1. Get your head together.

Before I talked to Lauren, I prayed. I cried. I stared at the wall. I froze pans of lasagna. I prayed some more. I meditated, binged on chocolate, and went for walks. I practiced saying the words out loud so I could get through what I needed to say. Lauren would take her cues from me, and I wanted to get it right. “Of course she wants to know about you,” I read in a pamphlet somewhere, “but she also needs to know what’s going to happen to her.” That sounded right, so I channeled my inner 10-year-old when I planned what to say.

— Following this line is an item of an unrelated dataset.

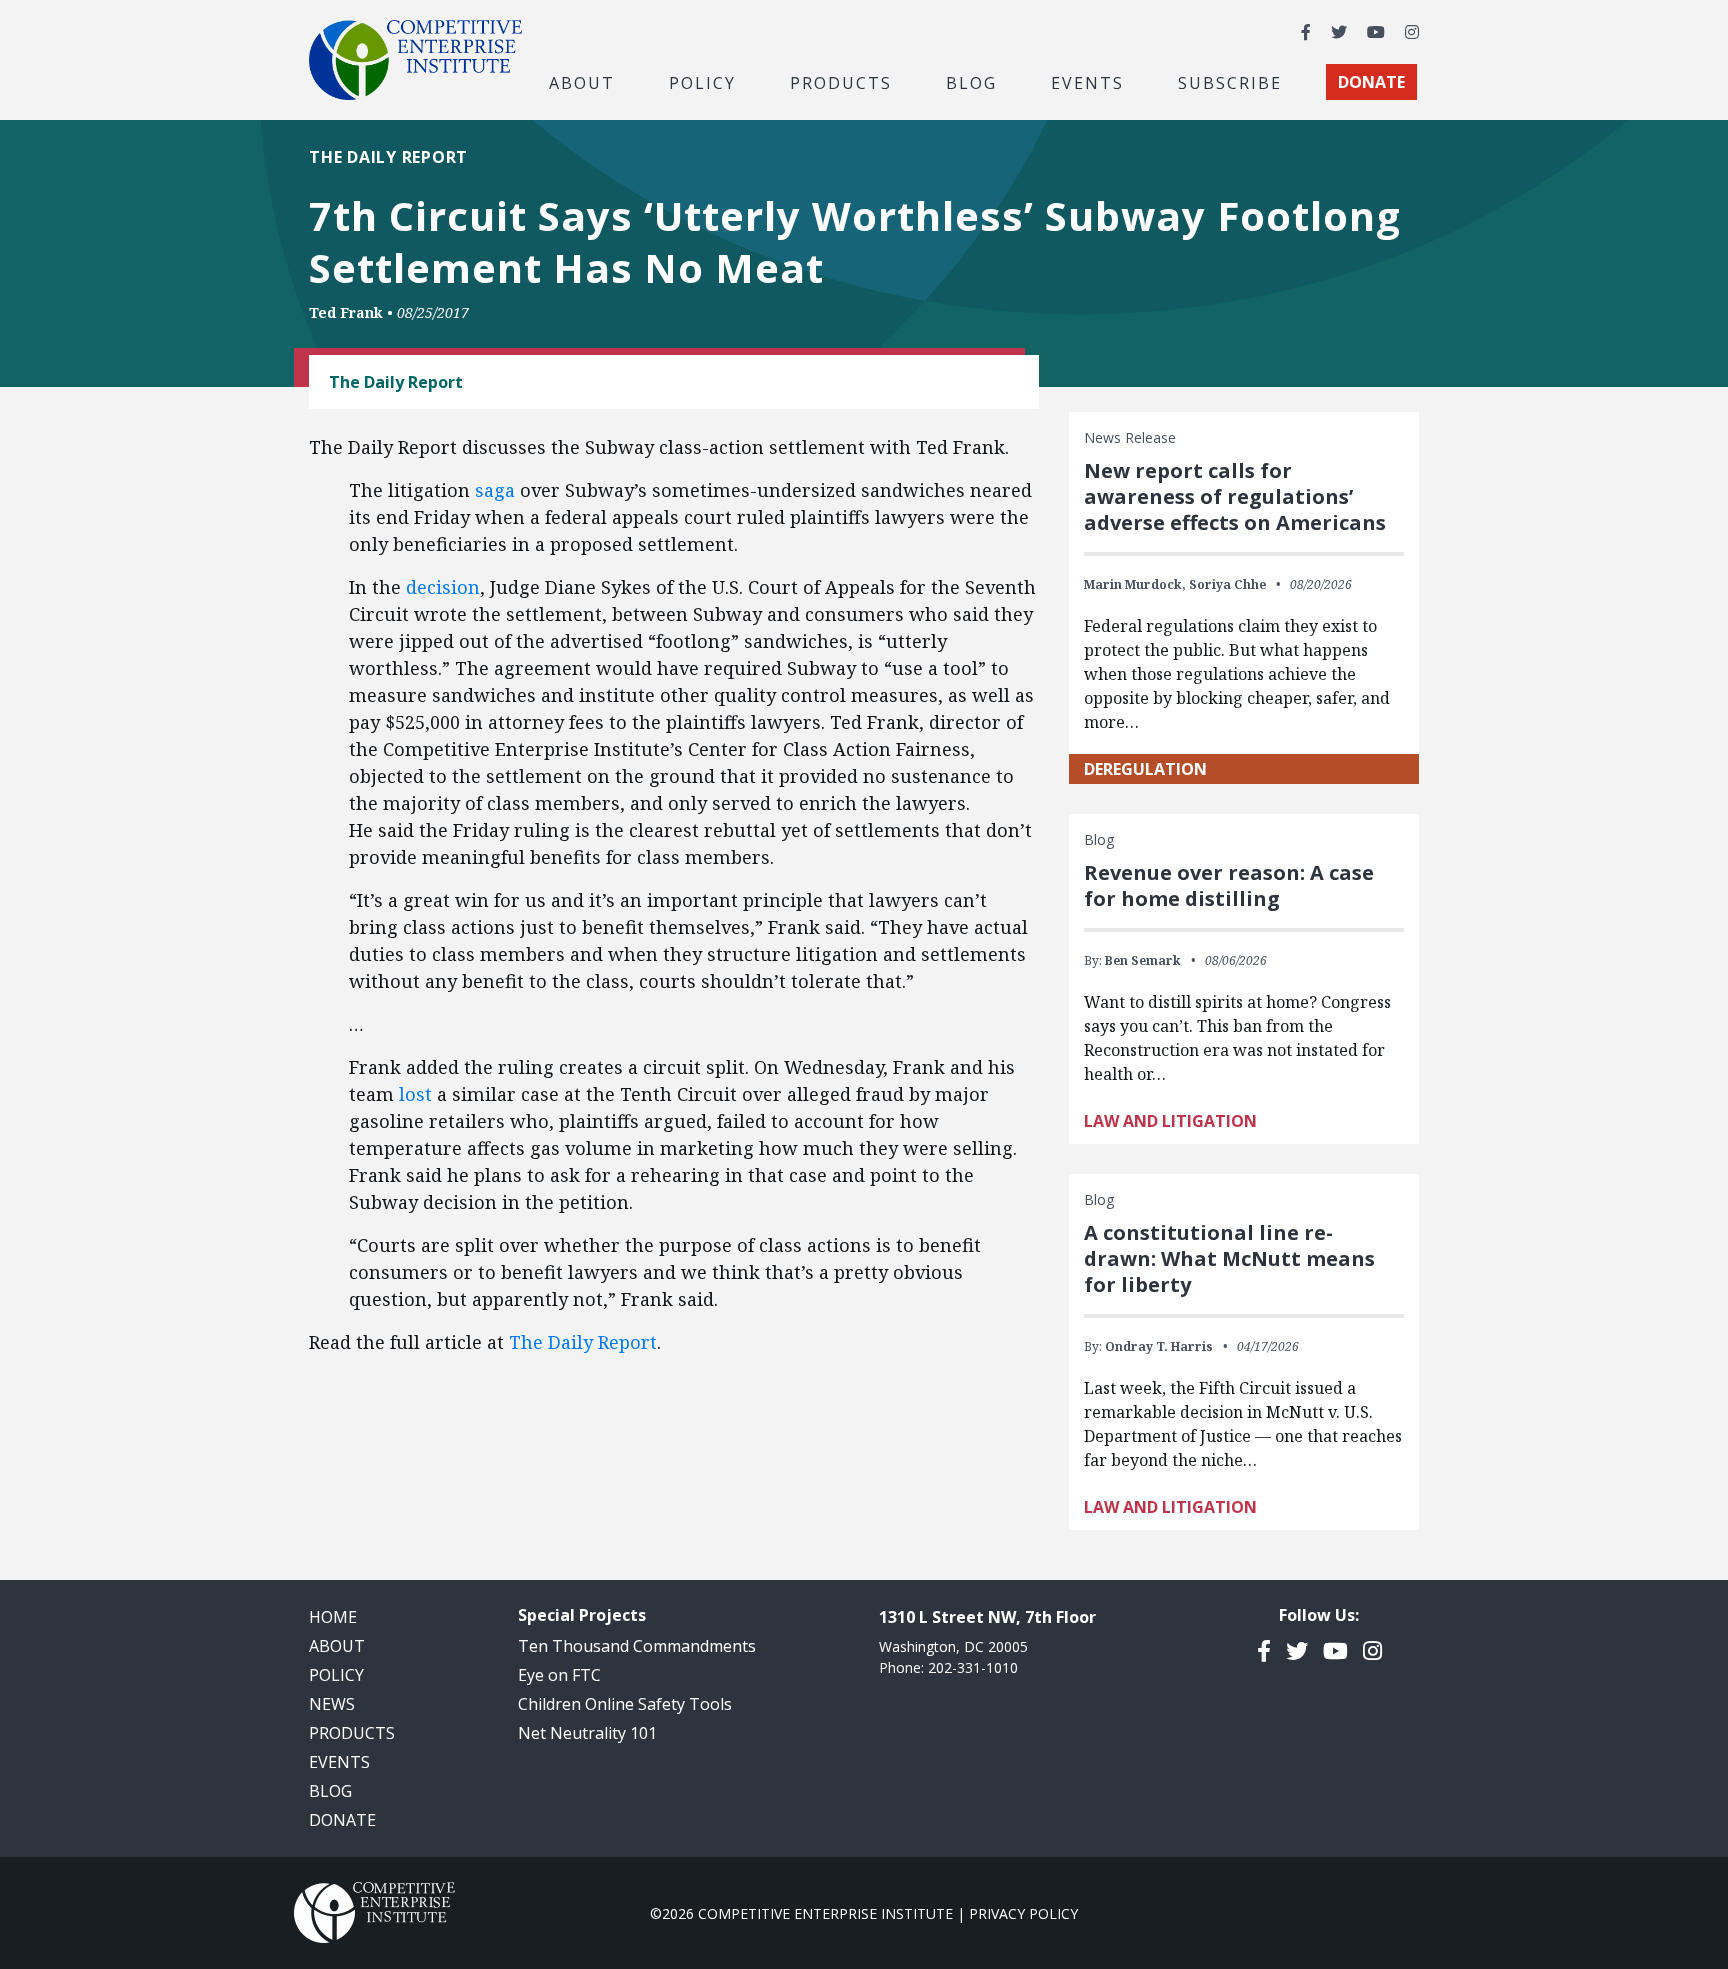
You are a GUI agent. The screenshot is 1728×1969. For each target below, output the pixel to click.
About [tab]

2. Tell her cancer’s not contagious.

Kids are smart, especially mine. But I’m glad that pamphlet reminded me that kids probably don’t know they can’t “catch” cancer like a chest cold. I told Lauren we could still hug and touch and share milkshakes and she didn’t have to worry that she’d get cancer, too. Later, when I spoke to her classroom, I told them the same thing. I couldn’t be their volunteer art teacher anymore, but at least I wasn’t giving them a deadly disease.

3. Say: ‘Someone will take care of you.’

Lauren needed to know that with or without me, she was going to be all right. The truth is, I didn’t know how we were going to pull it off, but I did know that no matter what, Lauren would have clean clothes, hot meals, a roof over her head, and God at her side. I told her she’d still go to school and see her friends. As a family, we’d figure everything out, and she'd be okay.

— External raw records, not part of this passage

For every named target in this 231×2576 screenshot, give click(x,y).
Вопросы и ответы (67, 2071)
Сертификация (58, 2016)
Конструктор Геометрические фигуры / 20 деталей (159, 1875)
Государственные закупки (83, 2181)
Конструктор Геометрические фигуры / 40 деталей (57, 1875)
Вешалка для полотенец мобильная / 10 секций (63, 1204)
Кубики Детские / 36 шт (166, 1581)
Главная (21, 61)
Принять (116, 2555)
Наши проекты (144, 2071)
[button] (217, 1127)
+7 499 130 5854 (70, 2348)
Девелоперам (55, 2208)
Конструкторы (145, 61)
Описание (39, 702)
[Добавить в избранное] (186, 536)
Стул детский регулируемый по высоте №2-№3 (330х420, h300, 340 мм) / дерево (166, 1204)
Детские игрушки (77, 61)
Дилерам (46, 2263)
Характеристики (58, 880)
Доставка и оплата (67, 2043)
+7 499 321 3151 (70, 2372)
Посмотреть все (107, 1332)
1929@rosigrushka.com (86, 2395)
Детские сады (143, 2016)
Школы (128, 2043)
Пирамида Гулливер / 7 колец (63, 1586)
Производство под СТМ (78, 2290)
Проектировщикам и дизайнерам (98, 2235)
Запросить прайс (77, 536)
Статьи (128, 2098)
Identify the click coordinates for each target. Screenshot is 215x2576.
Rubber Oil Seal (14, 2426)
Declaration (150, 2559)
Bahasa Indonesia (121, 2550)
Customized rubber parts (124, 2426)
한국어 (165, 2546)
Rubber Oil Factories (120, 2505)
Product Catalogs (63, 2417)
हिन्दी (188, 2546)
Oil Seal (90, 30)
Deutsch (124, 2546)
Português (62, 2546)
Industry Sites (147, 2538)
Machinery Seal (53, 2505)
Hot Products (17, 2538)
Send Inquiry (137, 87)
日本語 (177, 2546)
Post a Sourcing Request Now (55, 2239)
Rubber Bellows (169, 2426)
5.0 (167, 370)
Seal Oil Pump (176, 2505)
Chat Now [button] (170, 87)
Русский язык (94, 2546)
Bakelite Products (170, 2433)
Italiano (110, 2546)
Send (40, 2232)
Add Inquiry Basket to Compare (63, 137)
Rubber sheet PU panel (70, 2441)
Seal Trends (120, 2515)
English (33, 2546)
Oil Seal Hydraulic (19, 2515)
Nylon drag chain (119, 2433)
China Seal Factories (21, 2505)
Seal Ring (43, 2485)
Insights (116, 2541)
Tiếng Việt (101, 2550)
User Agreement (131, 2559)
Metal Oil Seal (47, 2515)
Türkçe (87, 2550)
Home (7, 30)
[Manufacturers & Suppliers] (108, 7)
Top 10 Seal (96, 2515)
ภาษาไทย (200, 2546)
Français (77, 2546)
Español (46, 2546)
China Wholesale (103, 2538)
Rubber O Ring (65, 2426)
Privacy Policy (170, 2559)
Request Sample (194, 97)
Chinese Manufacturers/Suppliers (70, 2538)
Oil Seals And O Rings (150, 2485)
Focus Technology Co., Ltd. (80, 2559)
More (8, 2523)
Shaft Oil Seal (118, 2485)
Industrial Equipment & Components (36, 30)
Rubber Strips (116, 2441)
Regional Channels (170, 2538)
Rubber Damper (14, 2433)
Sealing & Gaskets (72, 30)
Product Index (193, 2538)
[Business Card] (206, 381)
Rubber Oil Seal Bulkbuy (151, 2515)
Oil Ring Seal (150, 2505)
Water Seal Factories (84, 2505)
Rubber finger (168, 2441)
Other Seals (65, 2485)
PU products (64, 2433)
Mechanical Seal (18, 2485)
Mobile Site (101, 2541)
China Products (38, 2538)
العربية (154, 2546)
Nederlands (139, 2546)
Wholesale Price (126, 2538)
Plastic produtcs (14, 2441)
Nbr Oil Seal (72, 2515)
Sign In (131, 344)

4. Tell the truth. Mostly.

My first oncologist said I’d be dead in three months. The next guy was more optimistic — he gave me a 40 percent chance. When Lauren looked into my face and asked if I was going to die, I chose optimism. “It’s true that some people die from breast cancer,” I said, willing my voice to be steady. “But the doctor thinks he can cure me. And I believe I'm going to live.”

5. It’s okay to laugh.

I told Lauren the medicine I had to take had crazy side effects. “I’m going to lose all my hair,” I said. “Even down there.” We giggled because she thought it was funny, and watching her laugh made me laugh, too.

6. It’s okay to cry.

In fact, it’s a must. In my family, we cried together and we cried separately. All of us cried for the same reasons and all of us cried for different reasons. And that’s okay.

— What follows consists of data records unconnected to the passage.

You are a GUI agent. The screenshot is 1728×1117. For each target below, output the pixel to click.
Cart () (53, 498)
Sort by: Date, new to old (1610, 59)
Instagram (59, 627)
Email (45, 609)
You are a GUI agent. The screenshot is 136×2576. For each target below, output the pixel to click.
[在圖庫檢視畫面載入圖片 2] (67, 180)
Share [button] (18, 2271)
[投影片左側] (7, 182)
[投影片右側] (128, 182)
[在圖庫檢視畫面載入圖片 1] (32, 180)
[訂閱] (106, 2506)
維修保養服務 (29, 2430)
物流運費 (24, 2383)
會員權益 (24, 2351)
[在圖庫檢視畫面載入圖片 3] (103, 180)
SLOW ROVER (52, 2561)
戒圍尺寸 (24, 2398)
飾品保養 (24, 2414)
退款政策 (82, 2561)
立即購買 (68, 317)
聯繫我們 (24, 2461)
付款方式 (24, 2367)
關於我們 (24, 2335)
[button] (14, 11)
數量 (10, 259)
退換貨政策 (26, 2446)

7. Like George Michael said, ‘You gotta have faith.’

In the United States, one in 20 children under the age of 16 loses a parent to death. It's incomprehensible that my kid could be one of them, but at some point, I made peace with that reality. For me, my faith in God helps, but faith can come in different packages. Tap into the outlet that works for you. During my own walk with cancer, I know that God is with me, the whole time, every step of the way, and that whether or not I physically survive cancer has nothing to do with winning or losing a battle.

Telling a child that a parent has cancer is brutal, but thinking it through in advance made it easier. And in my case, choosing optimism worked. Our conversation took place five years ago. Now, we talk about where we want to go on vacation, whose turn it is to take out the trash, and everything in between.